## WHAT NEEDS TO BE DONE
State how many lines of the records contain the string "input", and give no other information.

Items from a data source:

§ §

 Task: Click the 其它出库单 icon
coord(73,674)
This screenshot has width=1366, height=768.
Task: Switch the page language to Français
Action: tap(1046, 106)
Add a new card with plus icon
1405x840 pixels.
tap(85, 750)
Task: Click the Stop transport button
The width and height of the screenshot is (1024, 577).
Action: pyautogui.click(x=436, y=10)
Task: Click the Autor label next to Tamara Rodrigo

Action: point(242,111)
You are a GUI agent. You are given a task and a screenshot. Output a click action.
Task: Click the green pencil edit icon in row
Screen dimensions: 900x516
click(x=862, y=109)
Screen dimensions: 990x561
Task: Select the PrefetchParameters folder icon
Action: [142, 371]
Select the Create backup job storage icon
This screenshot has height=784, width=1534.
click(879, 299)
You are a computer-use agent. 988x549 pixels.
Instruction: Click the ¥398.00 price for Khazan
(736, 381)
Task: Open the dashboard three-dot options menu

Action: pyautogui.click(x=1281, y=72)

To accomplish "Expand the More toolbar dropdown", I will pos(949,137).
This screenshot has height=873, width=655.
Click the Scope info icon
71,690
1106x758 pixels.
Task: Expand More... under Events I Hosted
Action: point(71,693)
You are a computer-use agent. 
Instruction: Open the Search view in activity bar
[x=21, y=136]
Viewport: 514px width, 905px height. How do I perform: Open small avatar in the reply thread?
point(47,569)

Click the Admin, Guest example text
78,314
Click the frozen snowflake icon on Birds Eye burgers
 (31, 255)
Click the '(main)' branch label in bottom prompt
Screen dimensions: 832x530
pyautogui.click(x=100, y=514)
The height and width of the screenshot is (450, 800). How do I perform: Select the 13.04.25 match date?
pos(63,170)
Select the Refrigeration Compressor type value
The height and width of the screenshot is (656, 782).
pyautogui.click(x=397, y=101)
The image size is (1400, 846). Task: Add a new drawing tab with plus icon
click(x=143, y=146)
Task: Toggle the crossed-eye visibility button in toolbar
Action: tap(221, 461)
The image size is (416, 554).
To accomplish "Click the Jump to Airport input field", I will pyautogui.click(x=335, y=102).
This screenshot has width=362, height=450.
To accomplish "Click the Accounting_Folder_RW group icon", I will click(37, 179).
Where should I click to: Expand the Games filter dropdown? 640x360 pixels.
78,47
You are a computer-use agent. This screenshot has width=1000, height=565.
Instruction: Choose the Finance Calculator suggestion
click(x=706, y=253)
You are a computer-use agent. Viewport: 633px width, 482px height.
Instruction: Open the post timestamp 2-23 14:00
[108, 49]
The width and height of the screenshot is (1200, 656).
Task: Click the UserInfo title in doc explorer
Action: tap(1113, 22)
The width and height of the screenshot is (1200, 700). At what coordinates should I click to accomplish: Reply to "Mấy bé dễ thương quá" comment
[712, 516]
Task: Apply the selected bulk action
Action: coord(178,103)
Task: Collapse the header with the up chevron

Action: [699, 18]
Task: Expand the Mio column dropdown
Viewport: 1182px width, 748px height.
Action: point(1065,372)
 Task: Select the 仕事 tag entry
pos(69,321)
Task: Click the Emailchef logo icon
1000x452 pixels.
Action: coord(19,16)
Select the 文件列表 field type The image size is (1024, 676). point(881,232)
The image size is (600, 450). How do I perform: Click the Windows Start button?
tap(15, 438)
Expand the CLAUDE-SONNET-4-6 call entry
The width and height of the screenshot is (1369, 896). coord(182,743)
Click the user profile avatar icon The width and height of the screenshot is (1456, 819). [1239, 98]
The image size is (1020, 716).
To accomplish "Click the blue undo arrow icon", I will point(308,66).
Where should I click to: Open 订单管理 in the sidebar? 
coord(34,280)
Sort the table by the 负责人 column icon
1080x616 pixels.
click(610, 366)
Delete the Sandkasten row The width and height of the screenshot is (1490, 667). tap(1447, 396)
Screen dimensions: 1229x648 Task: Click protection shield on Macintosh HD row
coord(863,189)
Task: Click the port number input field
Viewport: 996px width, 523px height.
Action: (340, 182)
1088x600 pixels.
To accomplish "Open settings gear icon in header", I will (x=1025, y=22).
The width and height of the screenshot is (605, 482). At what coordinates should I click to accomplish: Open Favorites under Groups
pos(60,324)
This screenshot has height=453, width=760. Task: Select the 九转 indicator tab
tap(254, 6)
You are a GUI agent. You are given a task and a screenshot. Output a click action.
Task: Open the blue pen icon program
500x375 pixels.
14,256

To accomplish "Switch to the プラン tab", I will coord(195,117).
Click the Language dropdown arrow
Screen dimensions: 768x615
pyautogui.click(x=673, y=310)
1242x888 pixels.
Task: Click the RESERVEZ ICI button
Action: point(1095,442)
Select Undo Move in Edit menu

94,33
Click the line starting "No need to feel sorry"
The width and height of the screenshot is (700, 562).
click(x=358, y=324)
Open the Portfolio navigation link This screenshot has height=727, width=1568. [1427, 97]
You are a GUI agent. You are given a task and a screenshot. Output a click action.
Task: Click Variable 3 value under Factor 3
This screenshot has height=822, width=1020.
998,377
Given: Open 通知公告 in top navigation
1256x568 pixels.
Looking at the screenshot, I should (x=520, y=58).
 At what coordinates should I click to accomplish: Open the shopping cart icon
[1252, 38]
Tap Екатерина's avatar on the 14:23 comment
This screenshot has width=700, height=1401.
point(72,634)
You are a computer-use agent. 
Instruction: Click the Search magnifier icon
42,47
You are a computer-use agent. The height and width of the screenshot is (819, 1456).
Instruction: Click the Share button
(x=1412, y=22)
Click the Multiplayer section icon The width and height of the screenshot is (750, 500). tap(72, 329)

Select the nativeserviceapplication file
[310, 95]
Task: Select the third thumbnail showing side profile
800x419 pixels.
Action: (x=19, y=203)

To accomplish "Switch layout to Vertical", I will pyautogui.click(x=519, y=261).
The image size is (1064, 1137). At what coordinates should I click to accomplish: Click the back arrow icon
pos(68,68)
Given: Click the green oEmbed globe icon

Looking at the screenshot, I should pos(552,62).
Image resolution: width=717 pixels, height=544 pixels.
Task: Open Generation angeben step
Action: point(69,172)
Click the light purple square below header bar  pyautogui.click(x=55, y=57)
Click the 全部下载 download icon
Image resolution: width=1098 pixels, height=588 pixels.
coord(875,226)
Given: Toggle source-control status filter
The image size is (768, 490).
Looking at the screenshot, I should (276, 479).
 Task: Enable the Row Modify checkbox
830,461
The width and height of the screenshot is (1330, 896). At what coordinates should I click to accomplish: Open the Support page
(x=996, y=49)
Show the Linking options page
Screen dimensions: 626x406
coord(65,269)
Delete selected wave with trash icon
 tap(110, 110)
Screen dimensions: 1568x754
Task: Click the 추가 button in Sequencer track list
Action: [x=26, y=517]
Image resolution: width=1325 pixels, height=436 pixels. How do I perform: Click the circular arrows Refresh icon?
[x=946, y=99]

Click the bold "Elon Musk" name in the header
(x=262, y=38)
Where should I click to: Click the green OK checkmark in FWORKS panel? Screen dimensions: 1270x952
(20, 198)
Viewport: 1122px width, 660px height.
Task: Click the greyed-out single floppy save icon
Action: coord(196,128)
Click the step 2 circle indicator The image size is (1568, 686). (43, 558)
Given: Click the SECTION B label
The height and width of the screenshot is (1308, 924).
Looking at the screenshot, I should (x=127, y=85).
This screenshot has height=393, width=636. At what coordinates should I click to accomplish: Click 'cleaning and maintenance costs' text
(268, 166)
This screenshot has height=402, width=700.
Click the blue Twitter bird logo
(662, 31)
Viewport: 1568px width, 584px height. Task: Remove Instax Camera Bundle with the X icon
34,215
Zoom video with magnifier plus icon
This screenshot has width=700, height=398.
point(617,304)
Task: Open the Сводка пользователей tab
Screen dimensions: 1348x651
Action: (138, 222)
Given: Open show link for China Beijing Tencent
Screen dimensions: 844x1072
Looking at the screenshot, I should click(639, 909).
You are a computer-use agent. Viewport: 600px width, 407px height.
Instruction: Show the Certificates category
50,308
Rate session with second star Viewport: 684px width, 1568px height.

§ §

## SOLVED EXERCISE
2